In our case, in view of the patient’s spontaneous abortion and the failure of several embryos to successfully implant, we speculated that uterine adenomyosis could be the reason for these. This abovementioned studies prove our point. The patient was treated with hysteroscopy owing to her medical history of abortion by curettage and endometrial thickness of ≤ 5 mm. Several cycles of FET were cancelled for this reason. Our patient was diagnosed with adenomyosis with endometrial lesions.

Although the pathophysiology of adenomyosis has not been clarified, it was shown in a recent study that the altered expression of the steroid receptor co-regulators may play a role in its development. In addition, the LNG-IUS, which has been broadly applied to patients with adenomyosis in clinical practice, may impact on the disease by adjusting the signal transduction pathways which are activated by the steroid hormones [24]. In our case, the LNG-IUS was accidentally inserted 11 days after ovulation. The chances of a successful implantation were greatly enhanced by an improvement in the intrauterine environment, facilitated by the LNG-IUS. Meanwhile, the ability of the patient to maintain a normal pregnancy in the first trimester demonstrated the efficacy of the LNG-IUS in treating adenomyosis, while simultaneously preventing spontaneous abortion.
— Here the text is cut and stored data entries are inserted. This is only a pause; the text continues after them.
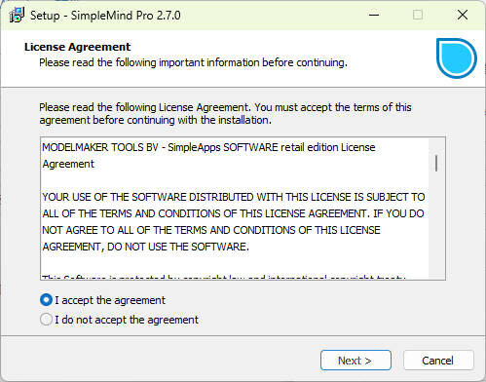Click the "YOUR USE OF THE SOFTWARE" paragraph

click(234, 222)
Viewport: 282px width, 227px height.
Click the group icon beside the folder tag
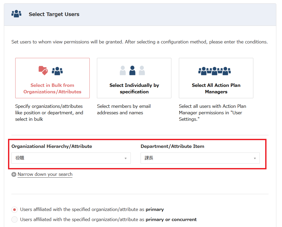pyautogui.click(x=57, y=71)
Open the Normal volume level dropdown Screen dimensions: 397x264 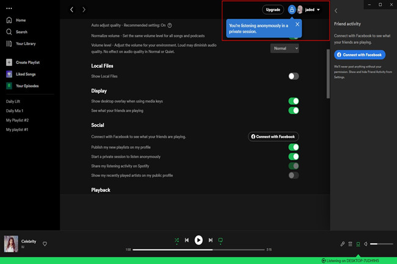(284, 48)
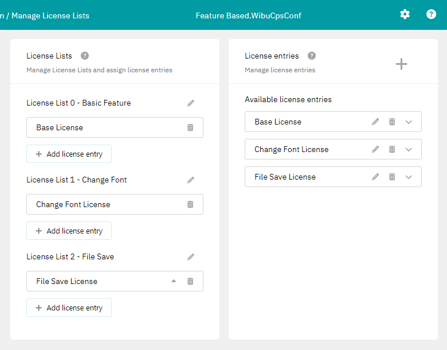The width and height of the screenshot is (447, 350).
Task: Edit License List 1 - Change Font name
Action: pyautogui.click(x=191, y=180)
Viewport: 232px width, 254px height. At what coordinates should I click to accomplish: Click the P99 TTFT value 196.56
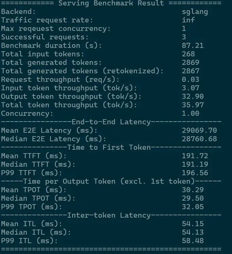[195, 173]
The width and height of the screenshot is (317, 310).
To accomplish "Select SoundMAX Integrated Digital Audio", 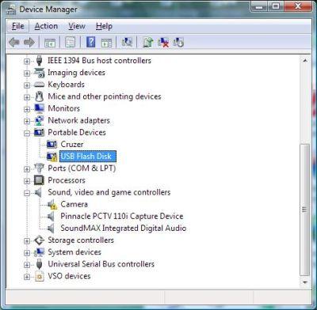I will click(124, 228).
The use of the LNG-IUS was also associated with an improvement in the number and quality of endometrial lesions.

Usually, risks of prematurity, miscarriage, and intrauterine infection are associated with an intrauterine pregnancy with an LNG-IUS in situ. The risk of potential masculinization of the female fetus is an additional theoretical concern with its use [25]. Nevertheless, this pregnancy was important to our patient, who wished to see it to full term. The pregnancy continued to progress normally and a healthy female infant was born.

Pregnancy is rare occurrence when an LNG-IUS is in situ. Nevertheless, women should be informed of this possibility before its insertion to avoid any potential risks. To the best of our knowledge, this is the first report of a woman, who having been identified with uterine adenomyosis, delivered a normal female infant with an LNG-IUS in situ.

5. Conclusion

We report on a patient with an LNG-IUS in situ and uterine adenomyosis who became pregnant and delivered a normal female infant in 2016. A female infant was born without congenital abnormalities. Masculinization or any other anomalies in the infant were not found. The IUD was found in the placenta and the postpartum recovery was uneventful. To the best of our knowledge, this is the first report of a woman, who having been identified with uterine adenomyosis, delivered a normal female infant with an LNG-IUS in situ. This case report demonstrates that LNG-IUS plays an important role in the successful medical treatment of adenomyosis.